Passage given ::
==============================

17. All documents referred to in the EGM Notice will be available electronically for inspection by the members, without payment of any fees, from the date of circulation of this Notice upto the date of EGM, i.e. 14[TH] March 2025 . Members seeking inspection of the aforementioned documents can send an email to [email protected] .

ELECTRONIC DESPATCH OF NOTICE OF EGM AND PROCESS FOR REGISTRATION OF EMAIL IDs FOR OBTAINING COPY OF NOTICE OF EGM:

18. In compliance with the aforesaid MCA and SEBI Circulars, the Notice is being sent to the Members, and all other persons so entitled in electronic mode only, whose email IDs are registered with the Company/Depositories. Members may note that the Notice will also be available on the Company’s websit www.kotharis.in , websites of the Stock Exchange i.e. BSE Limited at www.bseindia.com, and on the website of CDSL www.evotingindia.com.

==============================

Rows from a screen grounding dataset
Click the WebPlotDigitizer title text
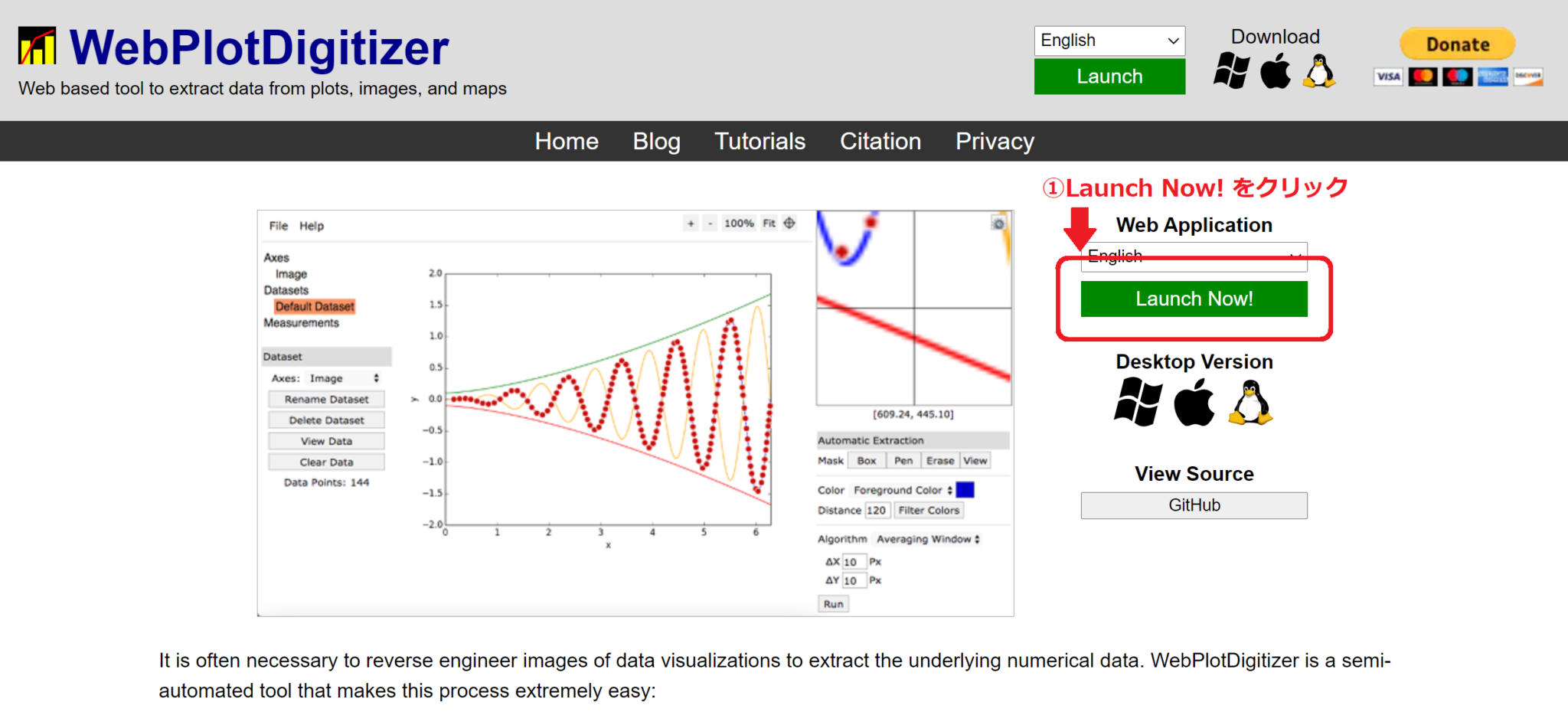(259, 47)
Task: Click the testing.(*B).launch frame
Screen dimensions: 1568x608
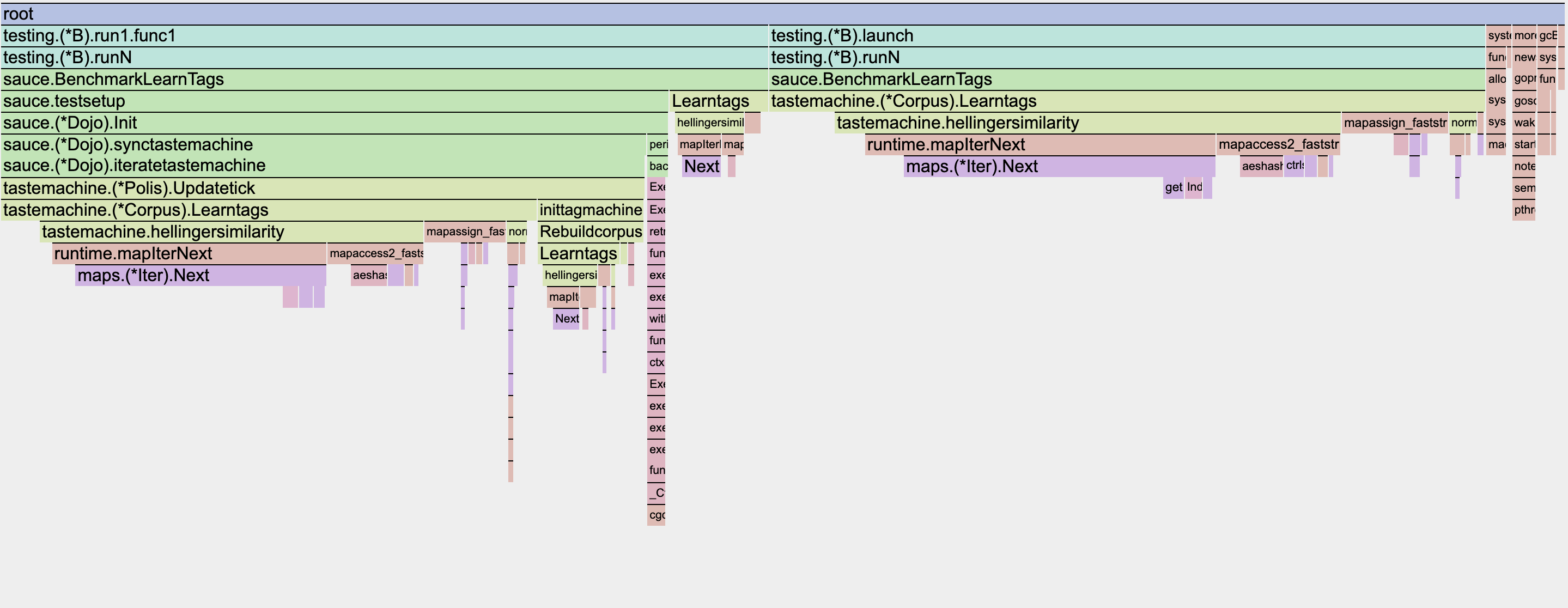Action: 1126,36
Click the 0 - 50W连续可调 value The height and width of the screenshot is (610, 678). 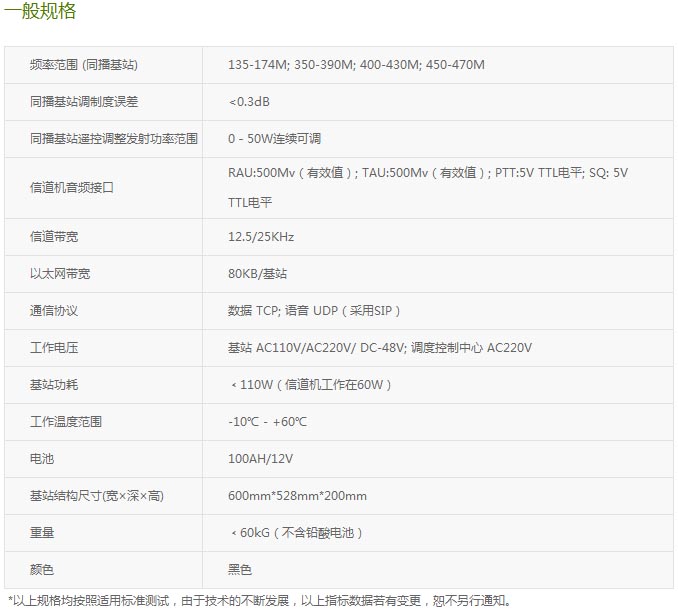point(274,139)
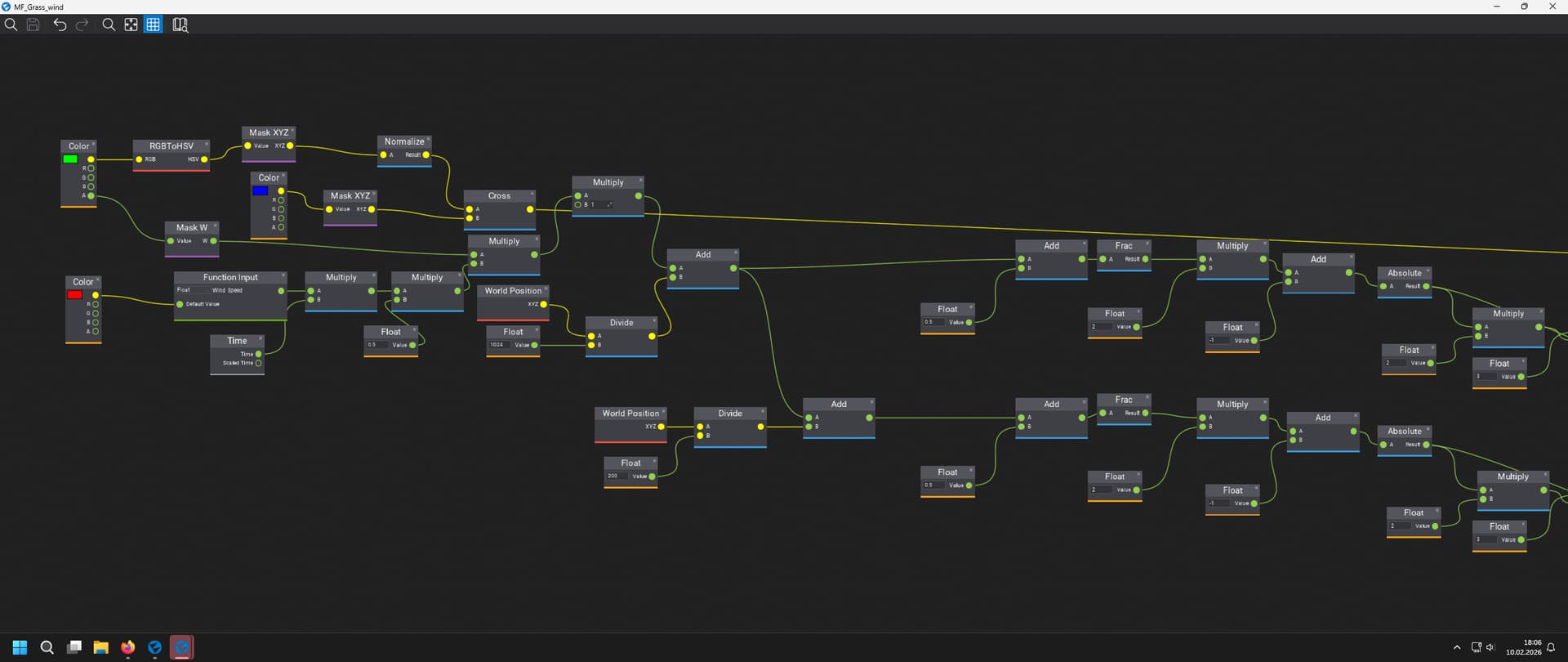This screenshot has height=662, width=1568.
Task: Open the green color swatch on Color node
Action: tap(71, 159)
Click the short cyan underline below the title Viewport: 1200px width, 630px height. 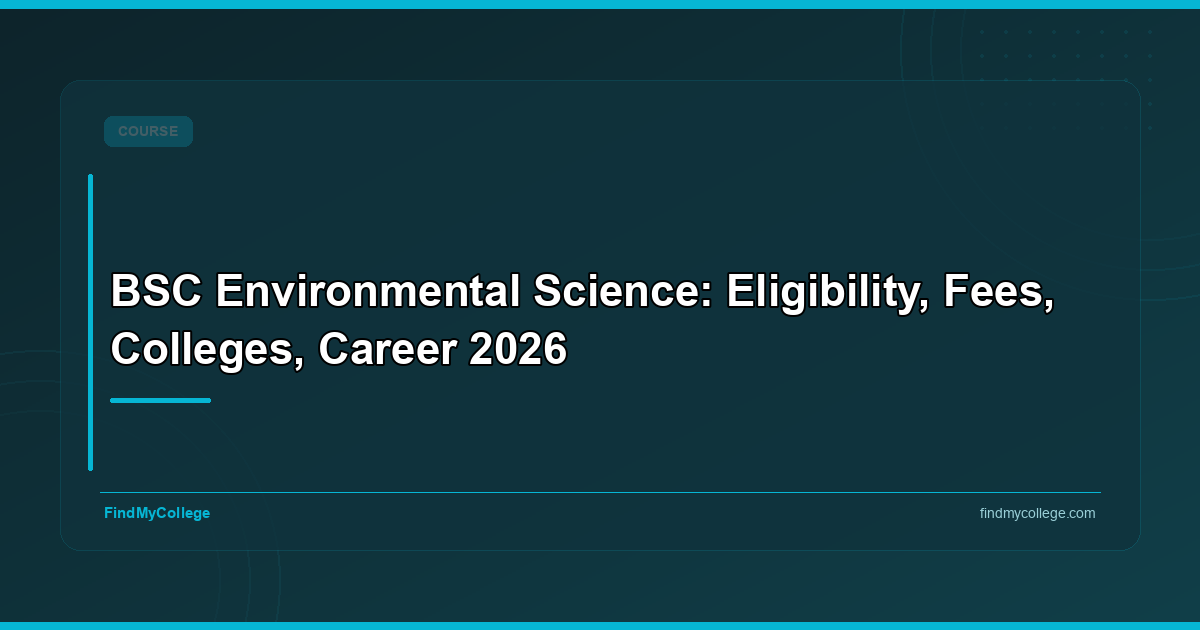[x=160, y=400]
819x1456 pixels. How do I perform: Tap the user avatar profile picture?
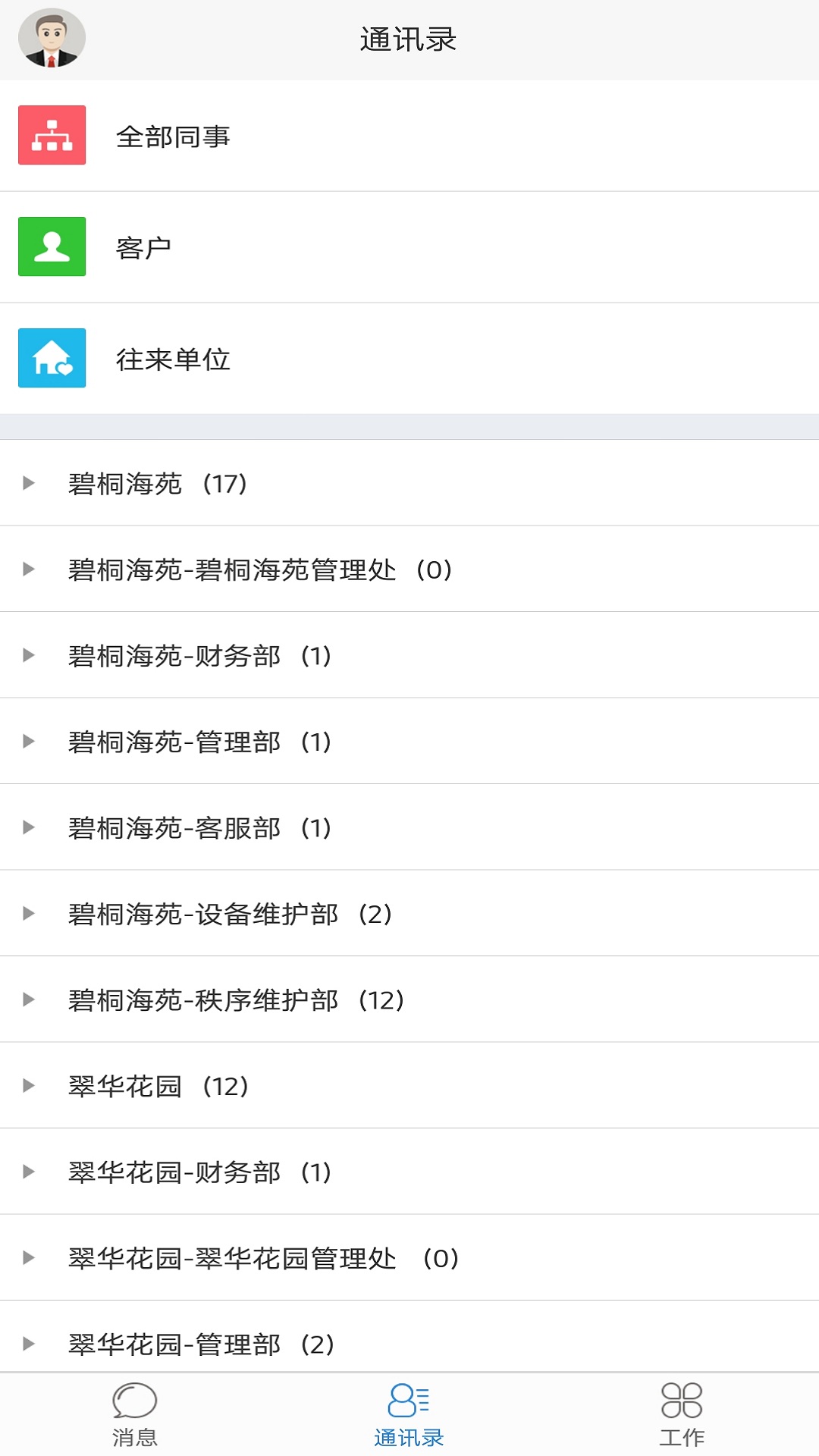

==============================

Requirements ::
According to the EGM notice passage, in what mode is the Notice being sent to the Members and other entitled persons?

Finished task ::
In electronic mode only.